Published online by Cambridge University Press: 05 November 2011
Through the 1980s and into the 1990s union membership, as a share of the Australian workforce, has been falling. In the space of two decades from 1976 to 1996, union density (the proportion of employees belonging to a union) dropped by two-fifths. The union movement, in a country which had once enjoyed the highest density in the world, is facing a crisis of membership.
While union density is not the same as union strength, it is nonetheless one of the most important factors that affects a union movement's power.
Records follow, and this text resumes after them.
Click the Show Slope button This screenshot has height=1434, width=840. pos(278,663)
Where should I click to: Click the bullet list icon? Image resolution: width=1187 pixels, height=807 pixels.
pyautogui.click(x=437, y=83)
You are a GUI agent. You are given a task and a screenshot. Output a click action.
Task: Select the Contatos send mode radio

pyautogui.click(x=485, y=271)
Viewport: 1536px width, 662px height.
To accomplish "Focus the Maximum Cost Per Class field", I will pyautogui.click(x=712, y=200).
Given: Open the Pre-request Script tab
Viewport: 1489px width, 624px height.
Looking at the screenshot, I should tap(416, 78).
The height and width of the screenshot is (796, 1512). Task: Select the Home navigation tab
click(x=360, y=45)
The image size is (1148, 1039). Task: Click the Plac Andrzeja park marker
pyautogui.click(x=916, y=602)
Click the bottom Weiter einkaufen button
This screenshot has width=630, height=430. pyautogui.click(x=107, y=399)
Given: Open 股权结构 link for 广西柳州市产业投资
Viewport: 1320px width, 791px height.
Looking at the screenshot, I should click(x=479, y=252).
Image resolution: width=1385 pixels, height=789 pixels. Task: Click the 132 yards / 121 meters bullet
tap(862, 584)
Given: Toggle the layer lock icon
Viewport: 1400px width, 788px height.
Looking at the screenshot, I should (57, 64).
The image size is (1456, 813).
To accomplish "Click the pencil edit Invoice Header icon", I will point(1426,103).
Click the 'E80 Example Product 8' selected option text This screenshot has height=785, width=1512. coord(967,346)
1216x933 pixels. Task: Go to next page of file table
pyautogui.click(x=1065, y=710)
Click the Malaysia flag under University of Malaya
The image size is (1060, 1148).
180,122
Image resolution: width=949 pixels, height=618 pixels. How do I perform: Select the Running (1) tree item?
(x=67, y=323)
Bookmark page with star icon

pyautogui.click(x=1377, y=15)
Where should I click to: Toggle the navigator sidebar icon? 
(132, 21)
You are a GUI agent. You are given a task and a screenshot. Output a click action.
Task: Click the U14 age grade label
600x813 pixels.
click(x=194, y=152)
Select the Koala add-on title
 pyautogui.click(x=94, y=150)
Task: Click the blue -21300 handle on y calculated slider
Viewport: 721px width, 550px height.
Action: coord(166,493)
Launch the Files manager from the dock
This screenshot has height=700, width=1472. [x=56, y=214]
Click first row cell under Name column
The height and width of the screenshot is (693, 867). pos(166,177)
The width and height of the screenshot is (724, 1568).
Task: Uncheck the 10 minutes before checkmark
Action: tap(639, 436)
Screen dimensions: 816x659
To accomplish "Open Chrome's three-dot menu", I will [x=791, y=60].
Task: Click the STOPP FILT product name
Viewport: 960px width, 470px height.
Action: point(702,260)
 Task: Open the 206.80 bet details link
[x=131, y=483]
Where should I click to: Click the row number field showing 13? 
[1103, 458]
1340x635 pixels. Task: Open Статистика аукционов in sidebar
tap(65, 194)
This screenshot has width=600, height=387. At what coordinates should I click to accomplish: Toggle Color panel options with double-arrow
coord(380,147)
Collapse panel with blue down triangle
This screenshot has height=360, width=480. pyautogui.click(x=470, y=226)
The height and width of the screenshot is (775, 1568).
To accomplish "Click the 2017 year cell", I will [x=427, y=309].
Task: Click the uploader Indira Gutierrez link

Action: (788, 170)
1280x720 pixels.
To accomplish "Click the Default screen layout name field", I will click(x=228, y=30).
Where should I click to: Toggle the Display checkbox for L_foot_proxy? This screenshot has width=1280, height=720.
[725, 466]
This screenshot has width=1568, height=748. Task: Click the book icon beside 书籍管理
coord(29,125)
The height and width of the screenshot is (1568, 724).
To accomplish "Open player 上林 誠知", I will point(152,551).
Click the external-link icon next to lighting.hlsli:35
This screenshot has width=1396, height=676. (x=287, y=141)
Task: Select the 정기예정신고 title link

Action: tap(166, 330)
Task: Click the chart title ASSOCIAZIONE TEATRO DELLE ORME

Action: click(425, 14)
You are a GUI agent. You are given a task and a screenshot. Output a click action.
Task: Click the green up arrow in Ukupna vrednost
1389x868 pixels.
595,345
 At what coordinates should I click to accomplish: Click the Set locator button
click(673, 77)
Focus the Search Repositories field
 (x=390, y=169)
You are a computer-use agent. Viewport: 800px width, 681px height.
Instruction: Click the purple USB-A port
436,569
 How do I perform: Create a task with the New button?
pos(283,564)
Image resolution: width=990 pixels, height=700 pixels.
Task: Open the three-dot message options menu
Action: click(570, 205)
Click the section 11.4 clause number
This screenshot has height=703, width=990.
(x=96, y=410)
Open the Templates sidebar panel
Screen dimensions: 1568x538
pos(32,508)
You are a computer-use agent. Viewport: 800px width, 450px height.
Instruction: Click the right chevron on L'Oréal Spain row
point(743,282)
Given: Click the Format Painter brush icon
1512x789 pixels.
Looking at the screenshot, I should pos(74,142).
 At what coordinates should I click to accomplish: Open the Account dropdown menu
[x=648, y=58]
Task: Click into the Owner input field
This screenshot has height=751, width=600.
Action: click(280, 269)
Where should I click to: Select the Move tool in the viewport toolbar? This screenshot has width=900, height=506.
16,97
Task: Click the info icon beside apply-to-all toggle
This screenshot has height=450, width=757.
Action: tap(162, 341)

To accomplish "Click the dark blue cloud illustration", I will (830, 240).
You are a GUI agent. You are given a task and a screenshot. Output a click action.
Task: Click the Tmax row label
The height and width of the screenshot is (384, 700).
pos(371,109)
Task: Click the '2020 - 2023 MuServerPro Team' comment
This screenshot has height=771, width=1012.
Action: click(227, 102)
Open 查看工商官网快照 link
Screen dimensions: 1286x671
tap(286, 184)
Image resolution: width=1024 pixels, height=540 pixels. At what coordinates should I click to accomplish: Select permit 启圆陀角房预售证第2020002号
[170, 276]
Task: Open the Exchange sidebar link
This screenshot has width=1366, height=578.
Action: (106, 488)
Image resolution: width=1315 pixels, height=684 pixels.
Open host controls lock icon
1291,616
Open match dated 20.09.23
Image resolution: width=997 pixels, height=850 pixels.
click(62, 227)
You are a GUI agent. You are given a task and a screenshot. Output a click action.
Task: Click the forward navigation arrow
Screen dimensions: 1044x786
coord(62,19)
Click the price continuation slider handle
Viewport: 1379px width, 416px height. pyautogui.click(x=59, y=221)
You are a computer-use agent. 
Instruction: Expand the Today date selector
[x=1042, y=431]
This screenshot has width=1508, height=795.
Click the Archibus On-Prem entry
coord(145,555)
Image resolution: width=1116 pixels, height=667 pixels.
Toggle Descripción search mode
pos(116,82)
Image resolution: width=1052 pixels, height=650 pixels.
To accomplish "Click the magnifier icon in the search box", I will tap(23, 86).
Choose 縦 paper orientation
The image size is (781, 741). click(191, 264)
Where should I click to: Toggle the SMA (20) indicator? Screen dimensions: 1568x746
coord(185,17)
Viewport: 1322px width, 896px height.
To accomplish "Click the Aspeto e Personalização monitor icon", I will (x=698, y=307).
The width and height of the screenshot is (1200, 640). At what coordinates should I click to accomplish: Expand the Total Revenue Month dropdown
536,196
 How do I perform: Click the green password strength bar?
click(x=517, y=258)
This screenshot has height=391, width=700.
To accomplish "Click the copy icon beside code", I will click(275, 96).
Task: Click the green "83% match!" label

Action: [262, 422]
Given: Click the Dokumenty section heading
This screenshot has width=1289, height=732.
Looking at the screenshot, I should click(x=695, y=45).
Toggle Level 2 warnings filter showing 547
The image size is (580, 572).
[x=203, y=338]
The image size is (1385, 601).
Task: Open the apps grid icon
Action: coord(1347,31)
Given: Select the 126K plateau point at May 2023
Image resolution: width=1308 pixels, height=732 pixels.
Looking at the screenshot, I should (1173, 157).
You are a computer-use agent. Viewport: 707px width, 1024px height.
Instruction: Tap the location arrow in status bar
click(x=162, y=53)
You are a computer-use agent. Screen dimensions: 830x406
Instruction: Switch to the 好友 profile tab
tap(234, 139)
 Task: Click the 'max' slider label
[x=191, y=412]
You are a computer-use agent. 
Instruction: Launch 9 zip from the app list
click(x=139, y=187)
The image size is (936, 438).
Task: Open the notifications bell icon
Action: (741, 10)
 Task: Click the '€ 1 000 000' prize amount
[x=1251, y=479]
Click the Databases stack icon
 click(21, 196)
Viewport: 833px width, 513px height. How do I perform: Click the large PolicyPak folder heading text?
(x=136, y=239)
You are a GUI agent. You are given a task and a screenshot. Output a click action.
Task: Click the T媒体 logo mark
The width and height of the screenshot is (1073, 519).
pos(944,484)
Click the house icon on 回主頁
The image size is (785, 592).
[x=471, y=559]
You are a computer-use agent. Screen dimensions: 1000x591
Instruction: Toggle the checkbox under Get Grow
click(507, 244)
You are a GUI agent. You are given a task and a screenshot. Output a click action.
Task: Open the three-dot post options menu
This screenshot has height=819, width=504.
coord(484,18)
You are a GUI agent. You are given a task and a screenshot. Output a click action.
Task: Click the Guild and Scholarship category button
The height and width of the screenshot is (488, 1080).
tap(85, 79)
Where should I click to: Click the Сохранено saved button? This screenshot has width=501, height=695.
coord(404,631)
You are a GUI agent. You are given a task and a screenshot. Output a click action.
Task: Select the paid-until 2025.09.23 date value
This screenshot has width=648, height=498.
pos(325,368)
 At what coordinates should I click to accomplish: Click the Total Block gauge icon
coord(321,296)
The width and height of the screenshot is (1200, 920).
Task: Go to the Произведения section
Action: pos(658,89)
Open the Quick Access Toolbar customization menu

From overseas experience, particularly that of the United States, it appears that declining union density may raise major problems of legitimacy for the union movement as a whole. It can be used as a weapon by employer groups and others to argue that the ‘privileges’ afforded unions, and denied the majority of the workforce, should be withdrawn. Declining union membership may lead to cutbacks in staff and resources in unions and thereby to reductions in the union organising effort and in services provided to members. Success (or failure) in recruiting union members may influence the attitudes and actions of employees and employers and encourage success (or failure) elsewhere (Rose & Chaison 1992; O'Neill 1971; Western 1993b).
Whether the syndrome of self-perpetuating, deep decline evident in the United States will be repeated in Australia is difficult to predict, but it highlights the importance of understanding the reasons for union decline and the factors that work to reverse this trend.